Items from a dataset
■ ■ ■ ■
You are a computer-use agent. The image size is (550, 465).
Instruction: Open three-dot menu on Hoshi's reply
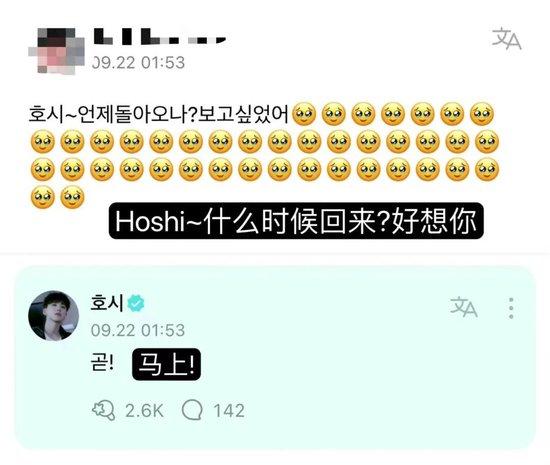[x=511, y=308]
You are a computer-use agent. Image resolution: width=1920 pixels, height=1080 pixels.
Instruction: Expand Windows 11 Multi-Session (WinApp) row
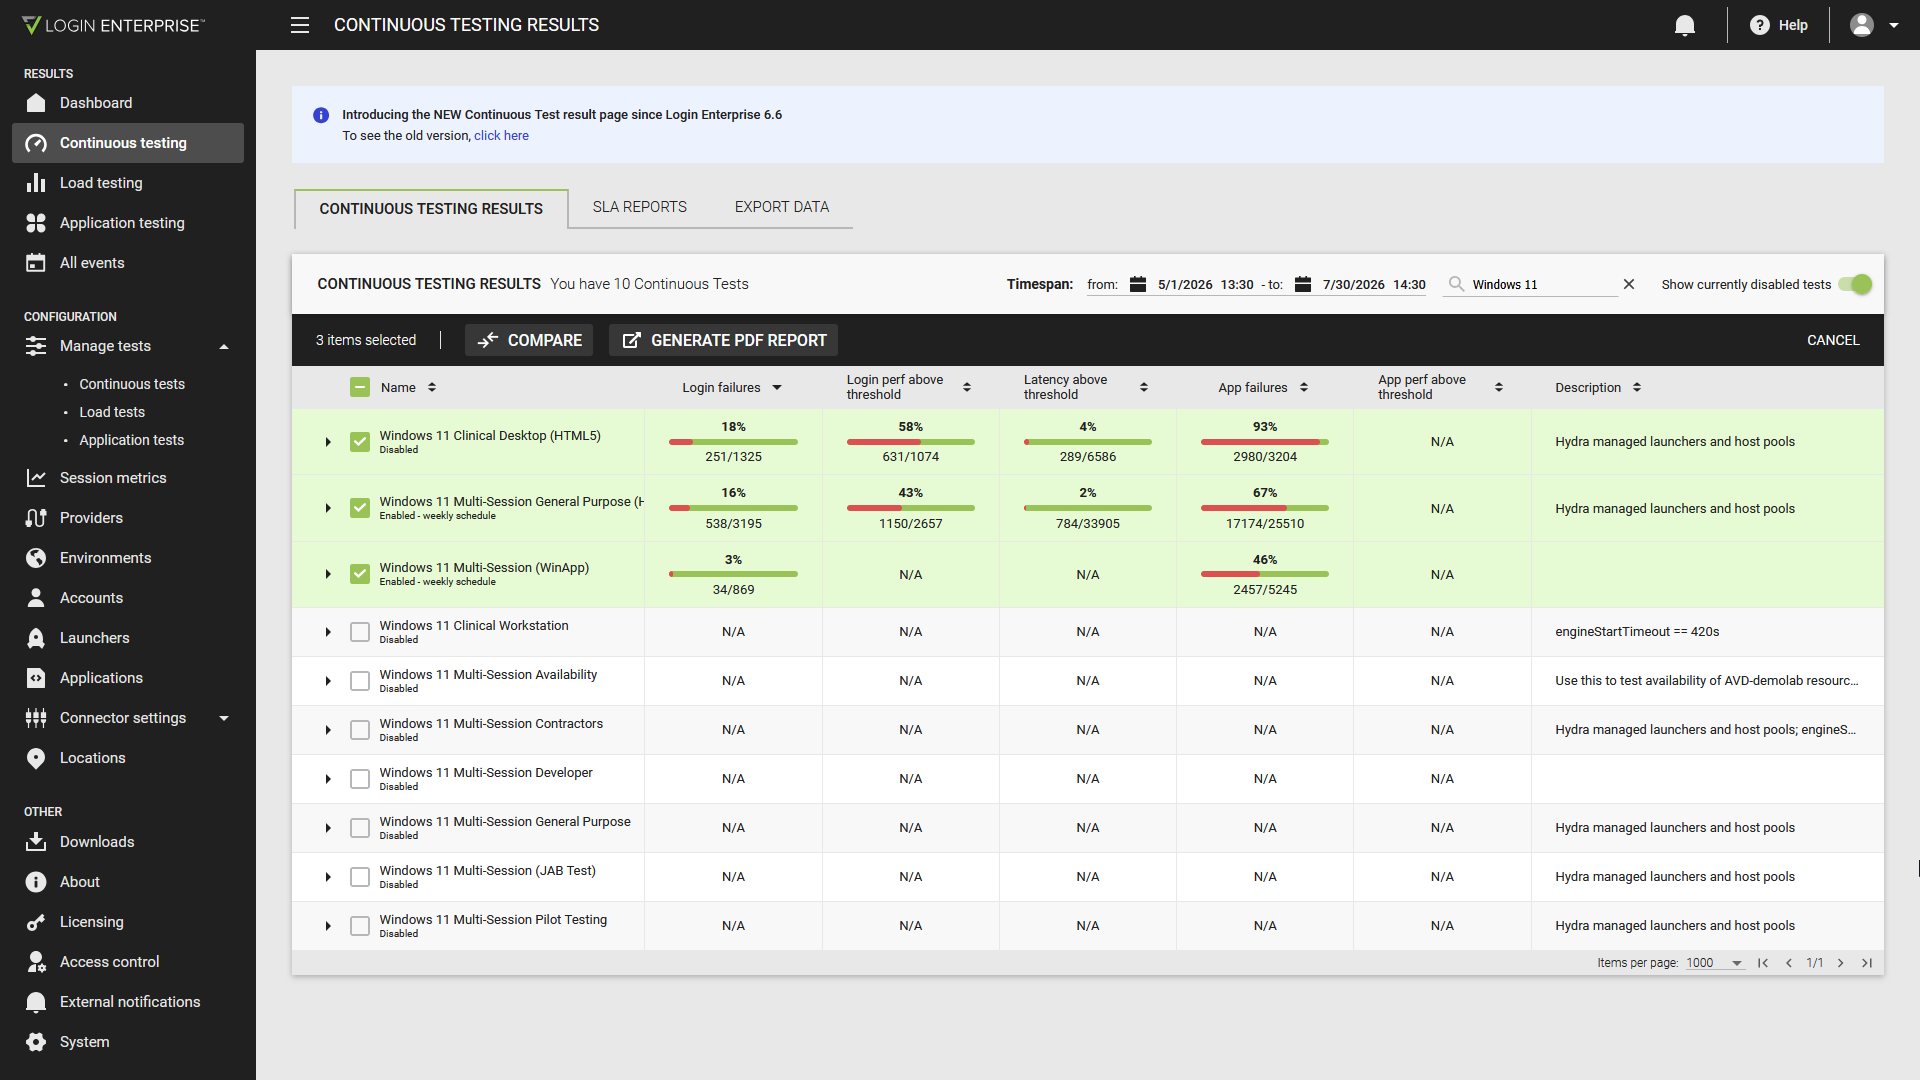(x=328, y=574)
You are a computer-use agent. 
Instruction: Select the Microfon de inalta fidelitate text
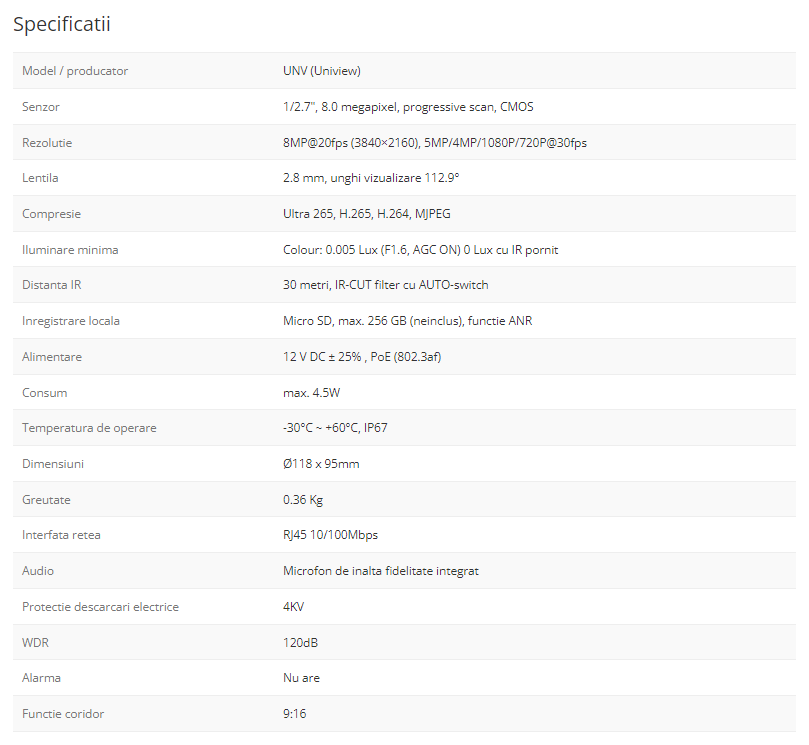point(381,571)
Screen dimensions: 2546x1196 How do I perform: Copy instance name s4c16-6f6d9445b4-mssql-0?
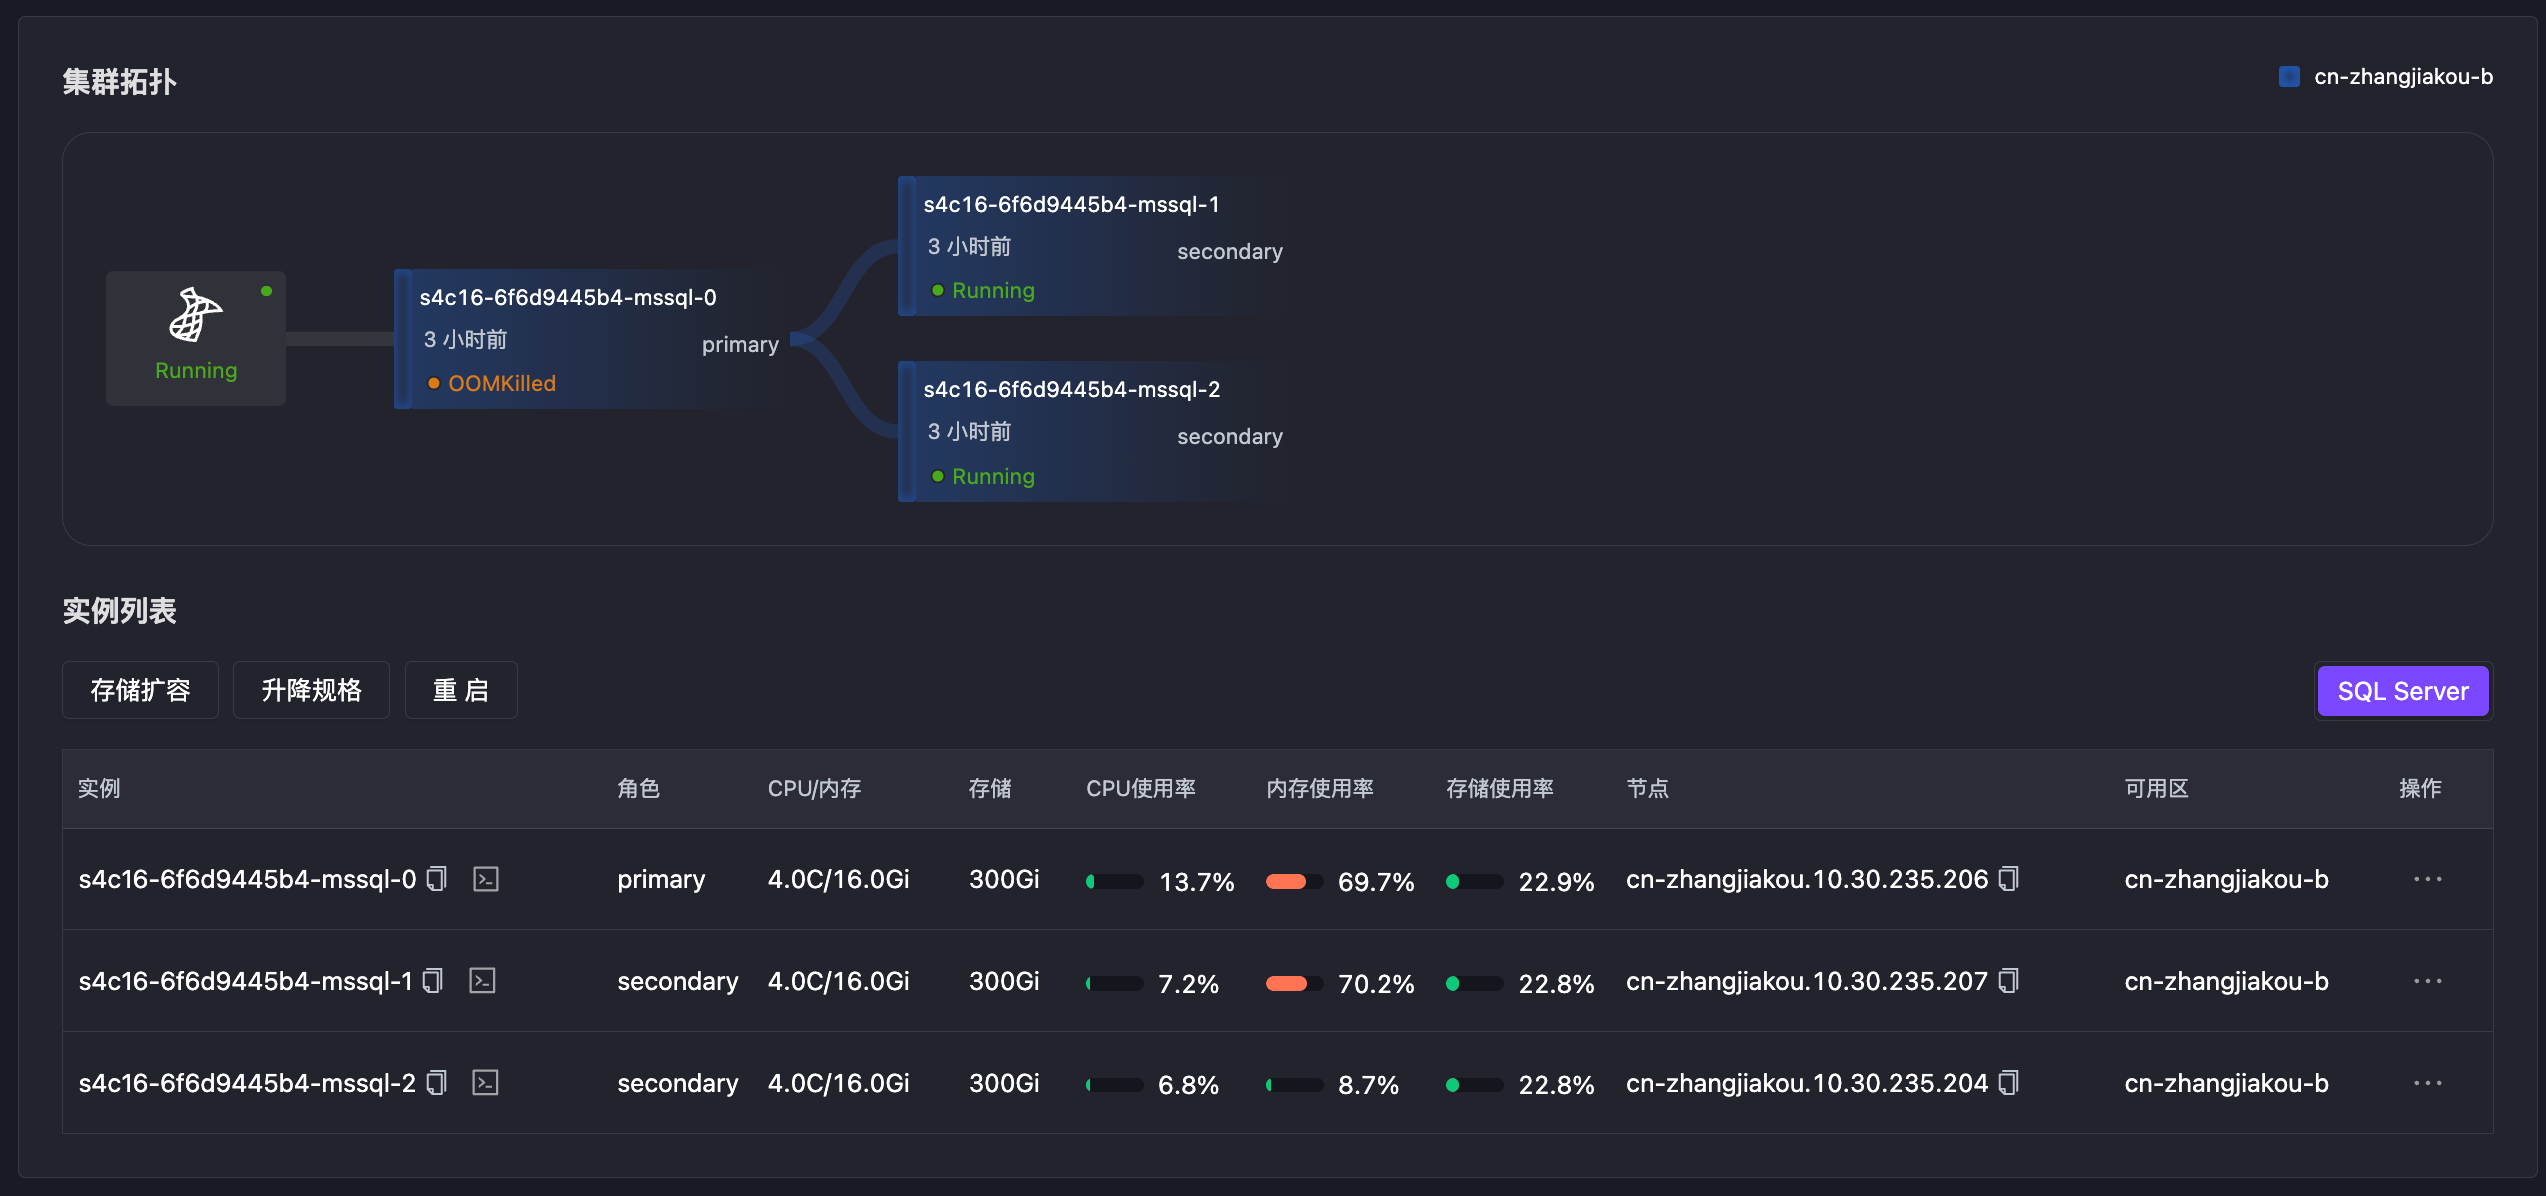click(x=436, y=879)
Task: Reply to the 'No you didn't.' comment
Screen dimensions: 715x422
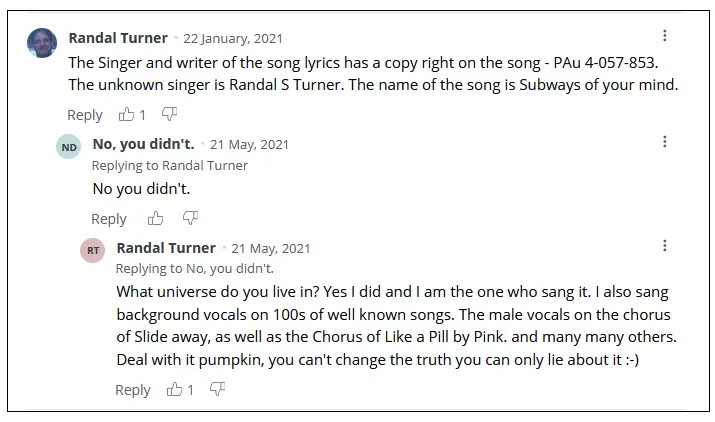Action: (x=109, y=219)
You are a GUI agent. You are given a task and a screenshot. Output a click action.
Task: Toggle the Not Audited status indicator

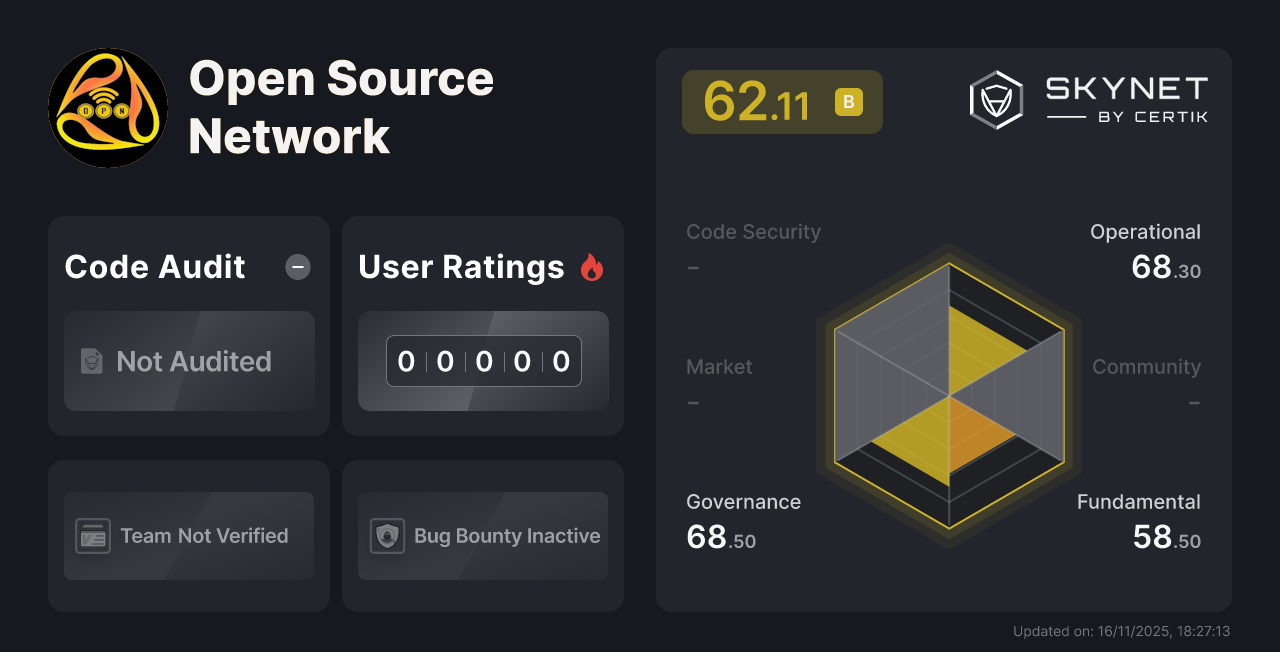coord(189,362)
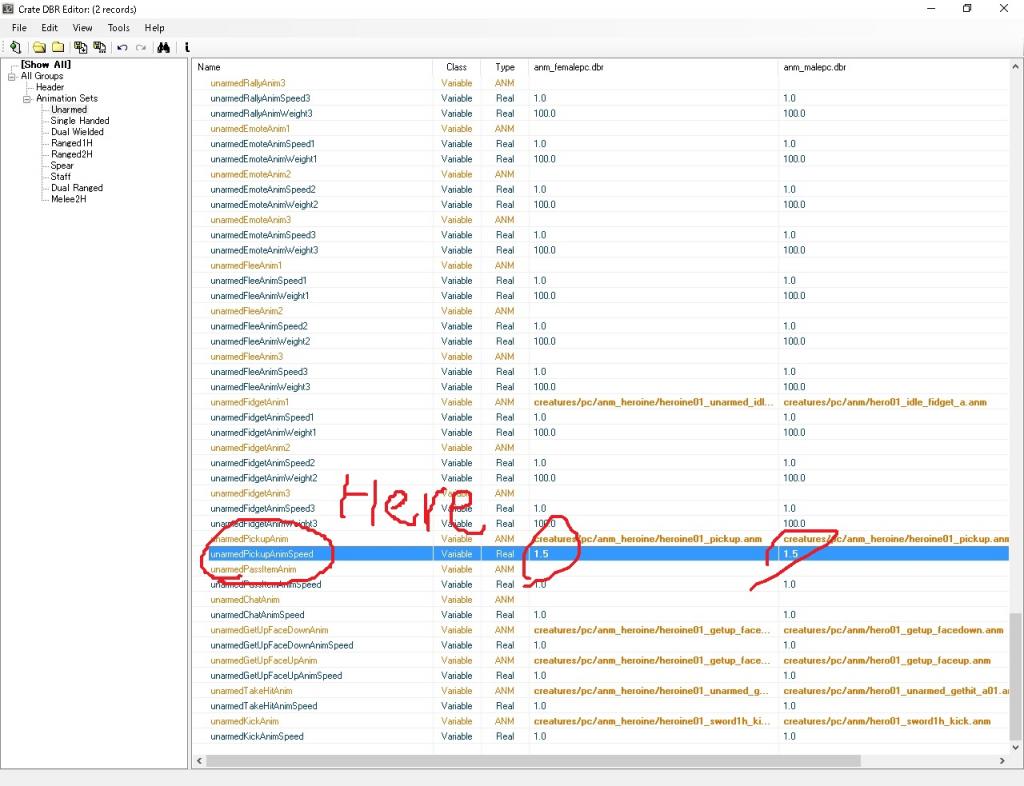This screenshot has height=786, width=1024.
Task: Collapse the Animation Sets tree node
Action: pyautogui.click(x=27, y=99)
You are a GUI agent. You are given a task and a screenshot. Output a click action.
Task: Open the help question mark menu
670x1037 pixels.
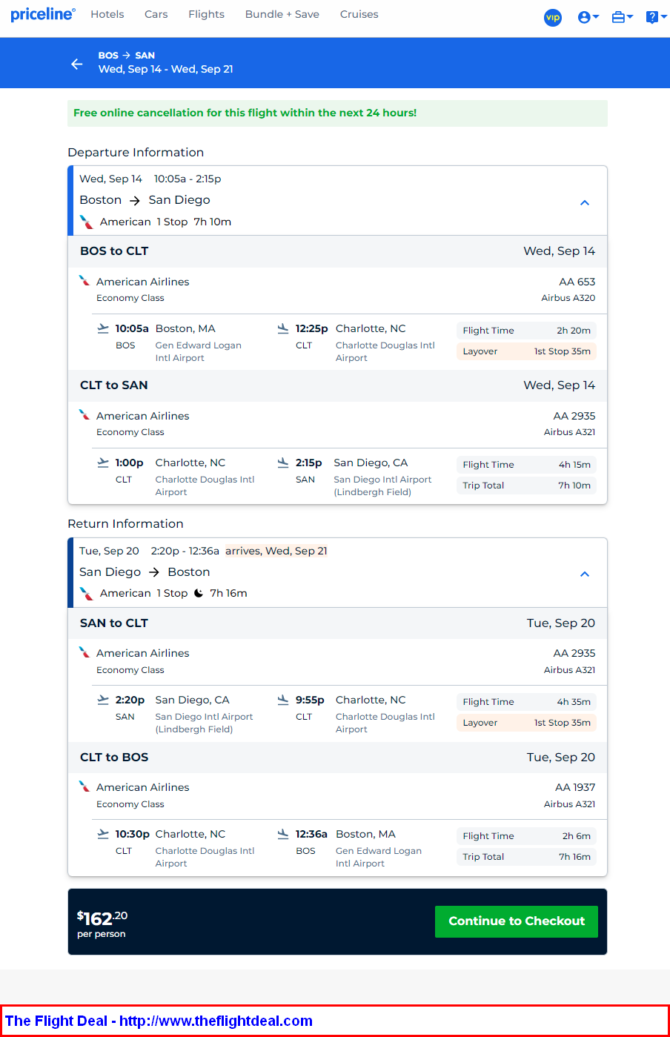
■ ■ ■ ■
▸ **ABOUT THIS TASK**
Skip the pictures and retype exactly the lines from the one that contains "Screen dimensions: 2546x1196" to the last line of the records.

▸ **RESULT**
Screen dimensions: 2546x1196 How do I perform: Copy instance name s4c16-6f6d9445b4-mssql-0?
click(x=436, y=879)
Task: Reply to the 'No you didn't.' comment
Screen dimensions: 715x422
Action: (x=109, y=219)
You are a GUI agent. You are given a task and a screenshot. Output a click action.
Task: Toggle the Not Audited status indicator

coord(189,362)
This screenshot has height=786, width=1024.
Task: Collapse the Animation Sets tree node
Action: pyautogui.click(x=27, y=99)
You are a GUI agent. You are given a task and a screenshot. Output a click action.
Task: Open the help question mark menu
670x1037 pixels.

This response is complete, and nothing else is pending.